LONDRES (Reuters) – As exportações globais de café recuaram 3,4% em janeiro de 2021 ante igual período do ano anterior, mas apuraram avanço de 3,7% nos quatro primeiros meses da temporada 2020/21 (que vai de outubro a setembro), disse a Organização Internacional do Café (OIC) nesta quarta-feira.

A entidade intergovernamental afirmou que os embarques da commodity nos quatro primeiros meses, que totalizaram 41,9 milhões de sacas, versus 40,9 milhões no ano anterior, avançaram graças, especialmente, a um salto de 21,9% nas exportações do Brasil, maior produtor mundial.

Os embarques da maioria das outras regiões diminuíram, dando ao Brasil, país produtor com mecanização em massa, uma participação de mercado maior.

As exportações da África nos quatro primeiros meses da temporada caíram 13% e os embarques de Ásia e Oceania declinaram 3,9%, enquanto as exportações do México e América Central cederam 17,5%, uma vez que a região foi fortemente afetada pelos furacões Eta e Iota.

Há visões contrastantes no mercado em relação à demanda global por café em meio à pandemia de coronavírus.
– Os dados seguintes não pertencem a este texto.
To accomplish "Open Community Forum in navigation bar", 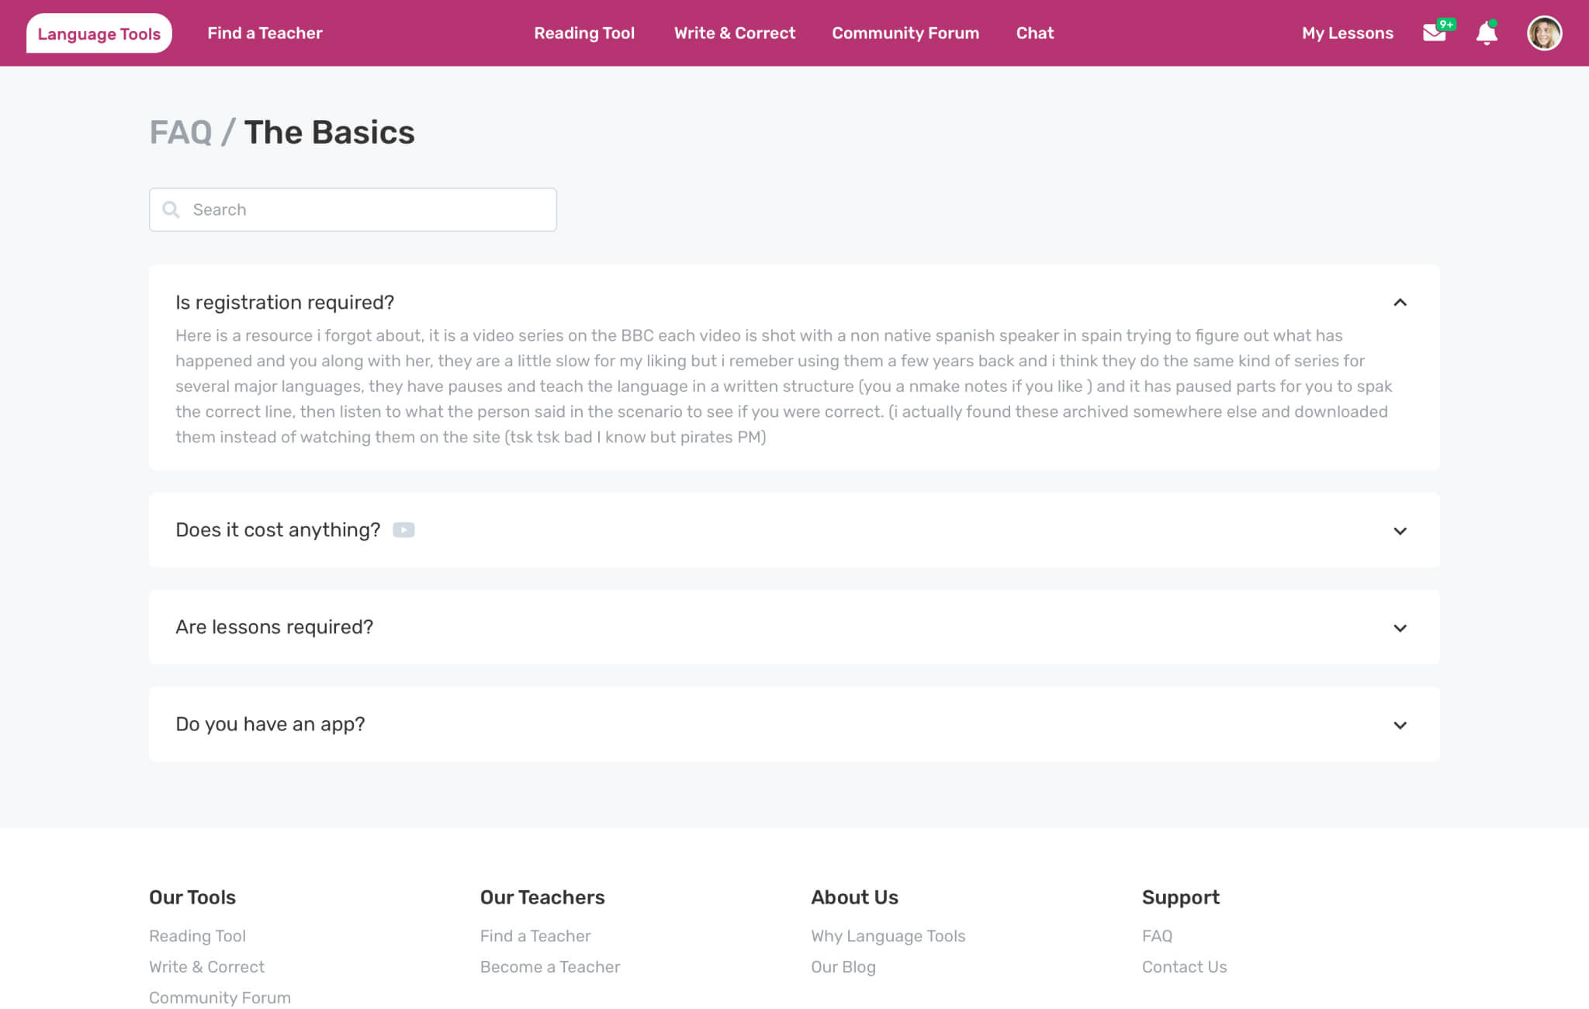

Alguns analistas acreditam que o consumo diminuiu, apesar do aumento no uso doméstico.

Parte do aumento visto pela OIC nas exportações pode estar parada em armazéns de países consumidores, já que alguns operadores se aproveitaram da grande produção brasileira para formar estoques.

A OIC manteve sua estimativa para o balanço global de oferta e demanda de café em 2020/21 praticamente inalterada em relação ao relatório anterior, projetando um superávit de 5,27 milhões de sacas. Em uma pesquisa da recente da Reuters, analistas apontavam para um excedente maior, de 8 milhões de sacas.